▶ [PASSAGE CHOISI]

┏━━

Le Conseil National d’Evaluation du Système Scolaire (CNESCO) livre une étude inédite par son ampleur sur l’origine des inégalités sociales et migratoires à l’école.
On voudrait annoncer de bonnes nouvelles. On voudrait se réjouir d’un avant-gardisme français, ce pays qui a inventé l’école maternelle. On voudrait rappeler l’excellence de ce système scolaire que longtemps le monde nous a envié. Seulement voilà, les chiffres sont atterrants. Le CNESCO publie ce jour un rapport intitulé “Inégalités sociales et migratoires: comment l’école les amplifie?”, basé sur le travail de 22 équipes de chercheurs afin de comprendre pourquoi, en matière d’école, « la France est devenue le pays le plus inégalitaire de l’OCDE ».
Nous sommes dans une situation de plus en plus singulière. Sur les dix dernières années, les écarts de réussite entre les élèves selon leur milieu socio-économique ou leur origine ethnique se sont accrus. D’une part parce que le niveau des moins favorisés baisse de plus en plus, d’autre part parce que celui des « élites » augmente. On observe donc une polarisation des compétences. Sur la même période, des pays comme l’Allemagne ou la Pologne sont parvenus à réduire ces écarts. Comme le rappelle Georges Felouzis, l’un des chercheurs mobilisés pour cette étude, « l’idée n’est pas de dire qu’il ne faut aucune inégalité, la vraie question c’est l’ampleur de ces inégalités. » En l’occurrence, en France, cette ampleur est abyssale. Et unique parmi les pays comparables. Pour la première fois, une étude cherche donc à aller au-delà du simple constat et à analyser les causes.

┗━━

▶ [EXTRAIT DE DONNÉES]
┏━━

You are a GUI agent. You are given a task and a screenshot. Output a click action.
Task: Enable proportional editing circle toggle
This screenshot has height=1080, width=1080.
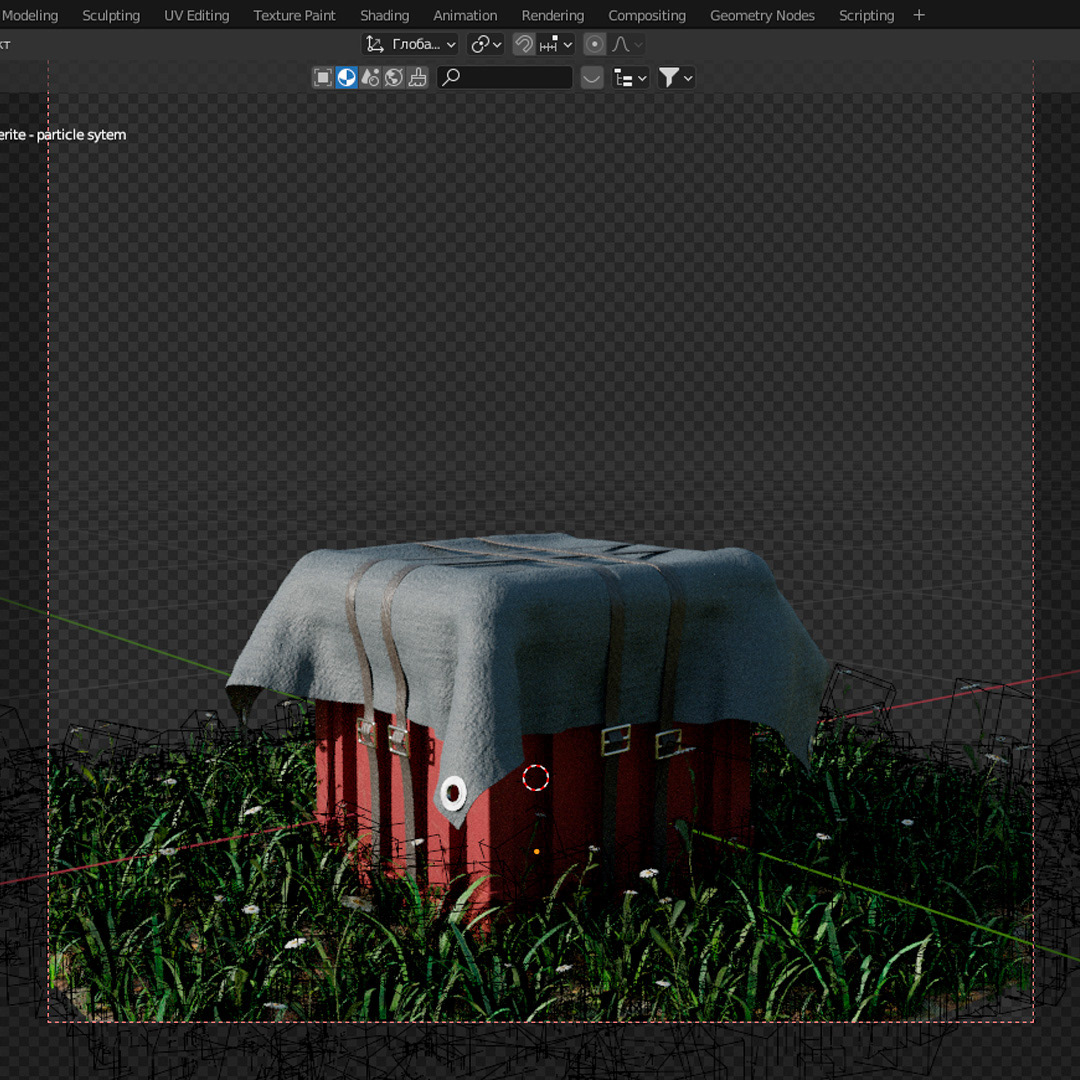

┗━━

▶ [TRAVAIL DEMANDÉ]
**a)** Recopiez, dans le texte sur les inégalités à l'école, le passage qui va de « Le Conseil National » jusqu'à « migratoires à l’école. ».
**b)** D'après le texte sur les inégalités à l'école, combien d'équipes de chercheurs ont contribué au rapport du CNESCO ?
**c)** Prolongez le texte sur les inégalités à l'école à la suite de sa dernière phrase.

▶ [RÉPONSES SUCCESSIVES]
**a)**
Le Conseil National d’Evaluation du Système Scolaire (CNESCO) livre une étude inédite par son ampleur sur l’origine des inégalités sociales et migratoires à l’école.

**b)** Le rapport repose sur le travail de 22 équipes de chercheurs.

**c)**
Quand l’environnement a plus d’impact que le niveau de diplôme des parents
Nathalie Mons, présidente du CNESCO, pose en préambule que les différents niveaux d’inégalités (sociales, de résultats, d’orientation, de diplomation, d’insertion professionnelle) se cumulent, se renforcent les uns les autres. Autrement dit, les résultats scolaires en tant que tels n’expliquent pas à eux seuls l’orientation vers des filières différenciées. Entrent également en ligne de compte l’autocensure des familles, le manque d’information donnée par l’institution, la plus faible confiance des enseignants dans des orientations plus risquées pour des élèves de milieu défavorisé. A l’entrée en sixième, note le rapport, 75% des cadres, professions intellectuelles et supérieures, visent un baccalauréat général pour leur enfant contre 34% des ouvriers. “Les premiers effets de l’école primaire sont déjà marqués, et ont déjà fortement ossifié les choix envisagés en réduisant, en particulier, les ambitions des élèves faibles“. Lorsque les résultats de l’élève sont tangents (entre 8 et 10 au contrôle continu du collège), 66% des enfants de cadres, d’enseignant ou de chef d’entreprise demandent une orientation en seconde générale contre 30% des enfants d’ouvrier.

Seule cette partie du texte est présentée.